LeBron James and Kevin Love of the Cavaliers celebrate after defeating the Warriors in Game 7 of the 2016 NBA Finals.
LeBron James and Kevin Love of the Cavaliers celebrate after defeating the Warriors in Game 7 of the 2016 NBA Finals. –Photo by Ezra Shaw/Getty Images

COMMENTARY

And so we come here not only to mourn the conclusion of an especially compelling season, but also to celebrate, even if we do wish there were somehow a Game 8 of the NBA Finals on the agenda for later this week. This is a happy time, at least for those of us who live farther away than a bricked 3-pointer from the Bay Area, because we can officially declare all of the negative LeBron James narratives officially dead.
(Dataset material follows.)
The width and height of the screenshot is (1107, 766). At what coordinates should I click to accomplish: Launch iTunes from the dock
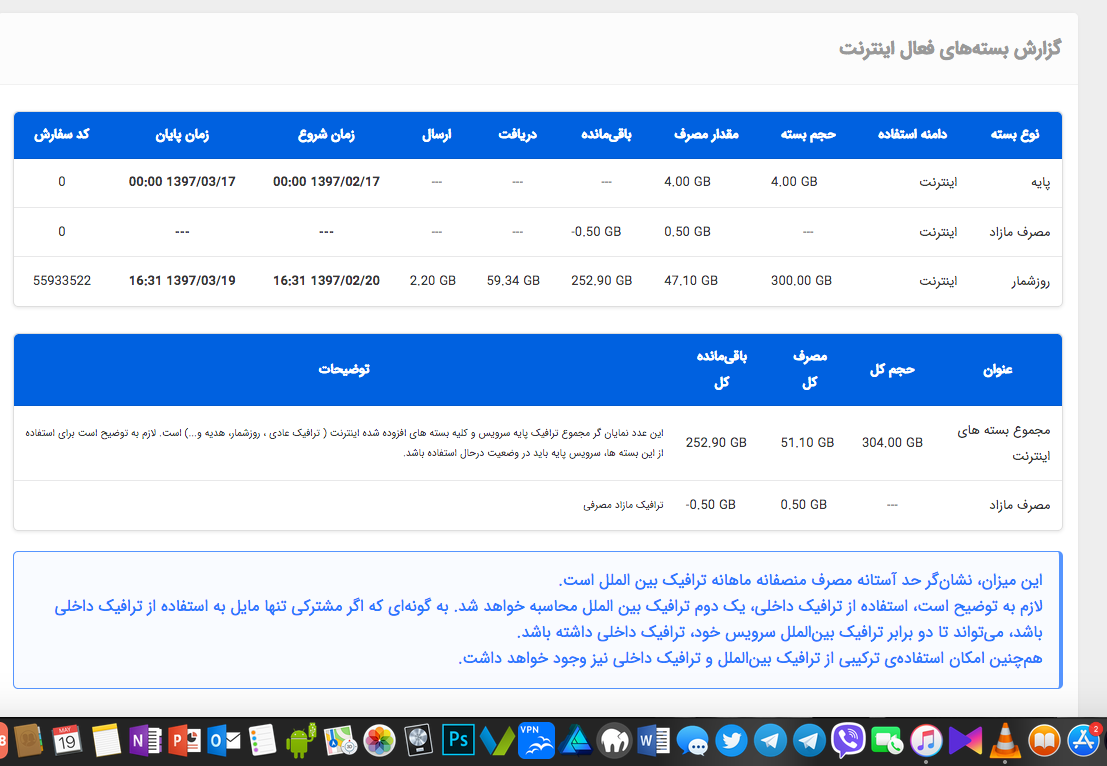click(927, 741)
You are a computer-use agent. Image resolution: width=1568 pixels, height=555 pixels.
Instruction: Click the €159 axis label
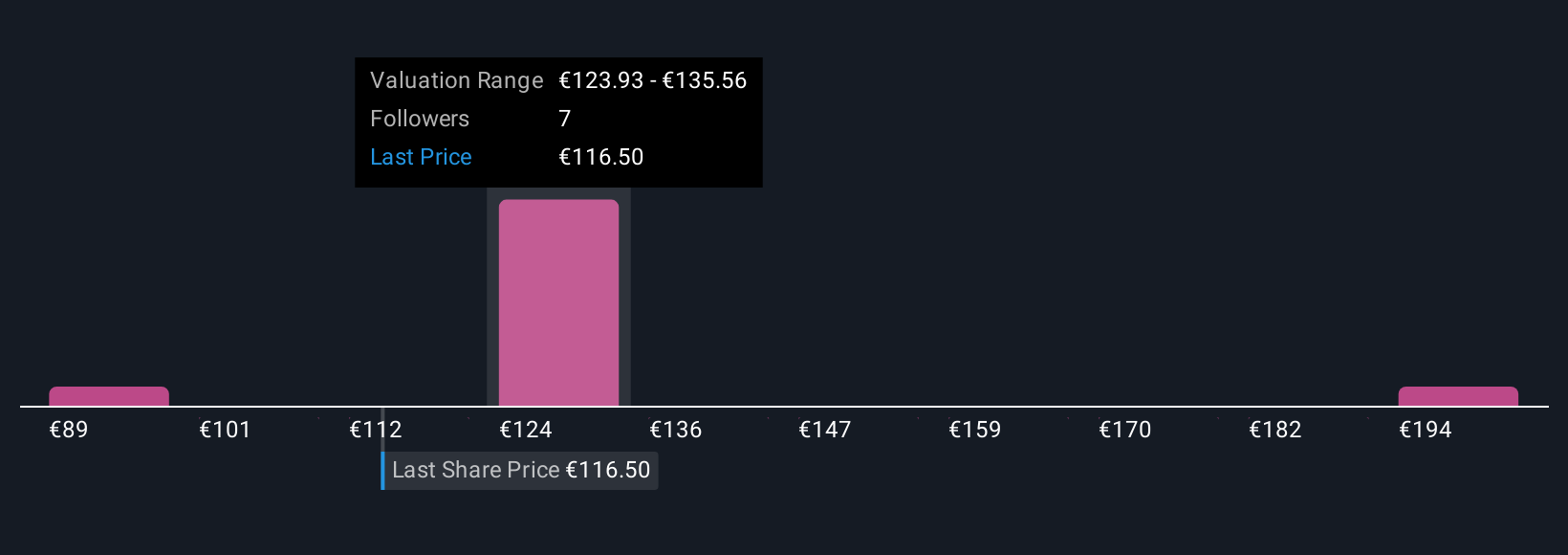coord(975,431)
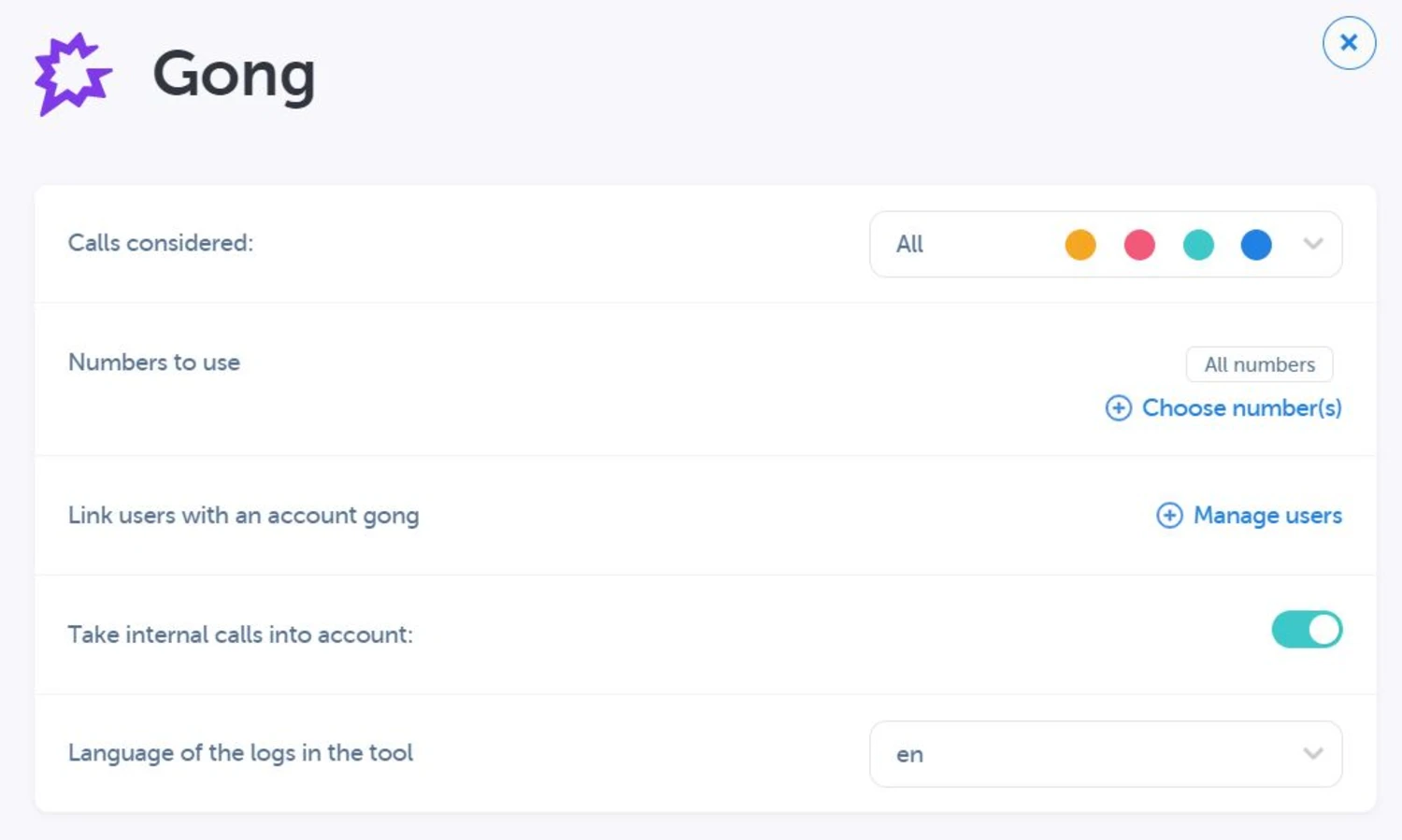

The anti-LeBron sentiments of people who presume to know basketball shouldn’t have existed anyway, not for this long, 13 seasons into his career. But they’re expired now, hallelujah. They have been pounded into the final resting place for deceased hot takes like a viciously redirected Andre Iguodala layup. May they rest in peace, and may those of us wise enough to recognize and marvel at LeBron’s basketball brilliance long ago finally get some peace.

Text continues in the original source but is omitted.